29 September 2011

A technique for me is a task for you

Originally in the context of Braque and now in the context of FUSE, I've thought a bit about understanding the role of techniques and tasks in scientific papers (admittedly, mostly NLP and ML, which I realize are odd and biased).  I worked with Sandeep Pokkunuri, a MS student at Utah, looking at the following problem: given a paper (title, abstract, fulltext), determine what task is being solved and what technique is being used to solve it.  For instance, a paper like "Conditional Random Fields: Probabilistic Models for Segmenting and Labeling Sequence Data" the task would be "segmenting and labeling sequence data" and the technique would be "conditional random fields."

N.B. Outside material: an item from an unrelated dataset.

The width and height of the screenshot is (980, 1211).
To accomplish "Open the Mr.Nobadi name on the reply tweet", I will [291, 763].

You can actually go a long way just looking for simple patterns in paper titles, like "TECH for TASK" or "TASK by TECH" and a few things like that (after doing some NP chunking and clean-up).  From there you can get a good list of seed tasks and techniques, and could conceivably bootstrap your way from there.  We never got a solid result out of these, and sadly I moved and Sandeep graduated and it never went anywhere.  What we wanted to do was automatically generate tables of "for this TASK, here are all the TECHs that have been applied (and maybe here are some results) oh and by the way maybe applying these other TECHs would make sense."  Or visa-verse: this TECH has been applied to blah blah blah tasks.  You might even be able to tell what TECHs are better for what types of tasks, but that's quite a bit more challenging.

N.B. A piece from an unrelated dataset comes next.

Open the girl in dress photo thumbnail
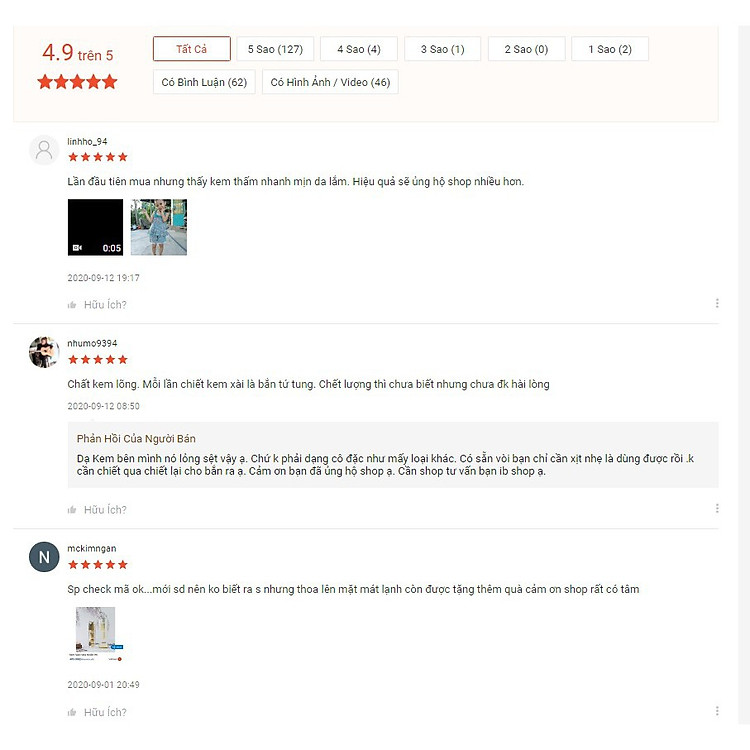 pos(159,227)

At any rate, a sort of "obvious in retrospect" thing that we noticed was that what I might consider a technique, you might consider a task.  And you can construct a chain, typically all the way back to math.  For instance, I might consider movie recommendations a task.  To solve recommendations, I apply the technique of sparse matrix factorization.  But then to you, sparse matrix factorization is a task and to solve it, you apply the technique of compressive sensing.  But to Scott Tanner, compressive sensing is a task, and he applies the technique of smoothed analysis (okay this is now false, but you get the idea).  But to Daniel Spielman, smoothed analysis is the task, and he applies the technique of some other sort of crazy math.  And then eventually you get to set theory (or some might claim you get to category theory, but they're weirdos :P).

(Note: I suspect the same thing happens in other fields, like bio, chem, physics, etc., but I cannot offer such an example because I don't know those areas.  Although not so obvious, I do think it holds in math: I use the proof technique of Shelah35 to prove blah -- there, both theorems and proof techniques are objects.)

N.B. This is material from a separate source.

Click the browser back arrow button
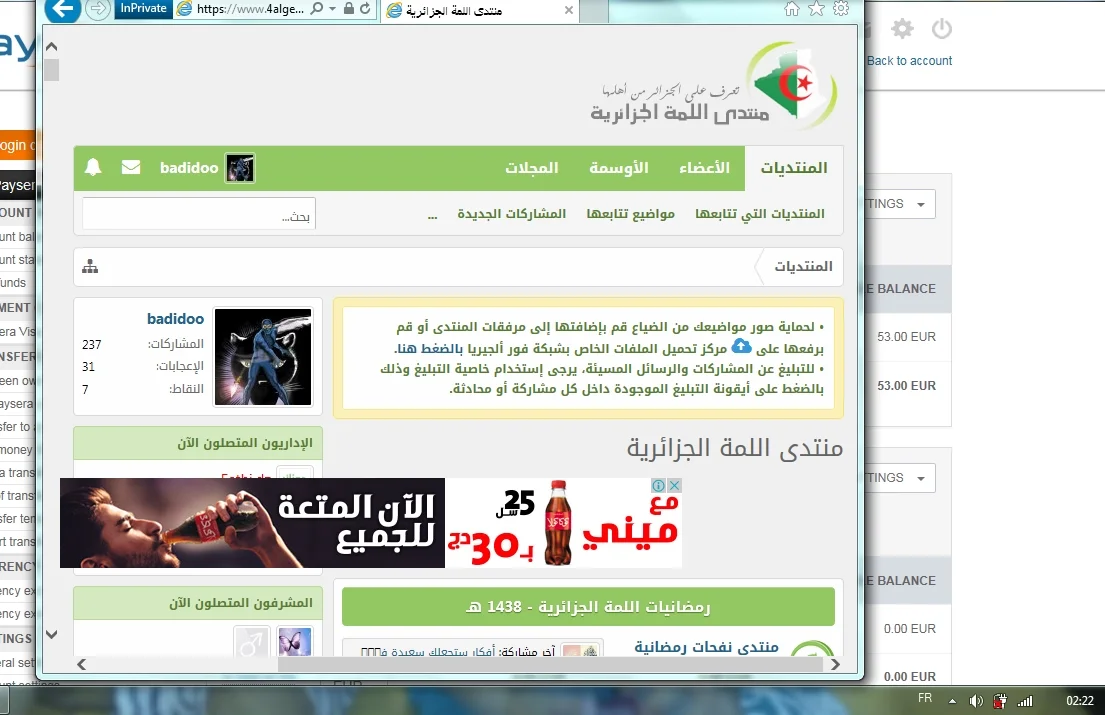 tap(62, 10)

At first, this was an annoying observation.  It meant that our ontology of the world into tasks and techniques was broken.  But it did imply something of a richer structure than this simple ontology.  For instance, one might posit as a theory of science and technologies studies (STS, a subfield of social science concerned with related things) that the most basic thing that matters is that you have objects (things of study) and an appliedTo relationship.  So recommender systems, matrix factorization, compressive sensing, smoothed analysis, set theory, etc., are all objects, and they are linked by appliedTos.

You can then start thinking about what sort of properties appliedTo might have.  It's certainly not a function (many things can be applied to any X, and any Y can be applied to many things).  I'm pretty sure it should be antireflexive (you cannot apply X to solve X).  It should probably also be antisymmetric (if X is applied to Y, probably Y cannot be applied to X).  Transitivity is not so obvious, but I think you could argue that it might hold: if I apply gradient descent to an optimization problem, and my particular implementation of gradient descent uses line search, then I kind of am applying line search to my problem, though perhaps not directly.  (I'd certainly be interested to hear of counter-examples if any come to mind!)

If this is true, then what we're really talking about is something like a directed acyclic graph, which at least at a first cut seems like a reasonable model for this world.  Probably you can find exceptions to almost everything I've said, but that's why you need statistical models or other things that can deal with "noise" (aka model misspecification).

Actually something more like a directed acyclic hypergraph might make sense, since often you simultaneously apply several techniques in tandem to solve a problem.  For instance, I apply subgradient descent and L1 regularization to my binary classification problem -- the fact that these two are being applied together rather than separately seems important somehow.

Not that we've gone anywhere with modeling the world like this, but I definitely thing there are some interesting questions buried in this problem.

2 comments:

  1. Here is a nice problem where X is used to solve Y, and Y is used to solve X.

    Here is a case where LCA is used to solve RMQ, and then restricted RMQ is used to solve LCA.

    RMQ -> LCA -> Restricted RMQ

    http://community.topcoder.com/tc?module=Static&d1=tutorials&d2=lowestCommonAncestor

    ReplyDelete
  2. Hi Hal,

    Nice post. I've also been looking into how discussion of tasks might be separated from the techniques used to solve them. It hadn't occurred to me that task vs. technique was viewpoint-sensitive.

    By the way, I am co-organising a workshop on relating machine learning problems at NIPS this year:

    http://rml.cecs.anu.edu.au/

    I hope you can make it to the workshop as the discussion session could really benefit from your input given you've been working along these lines.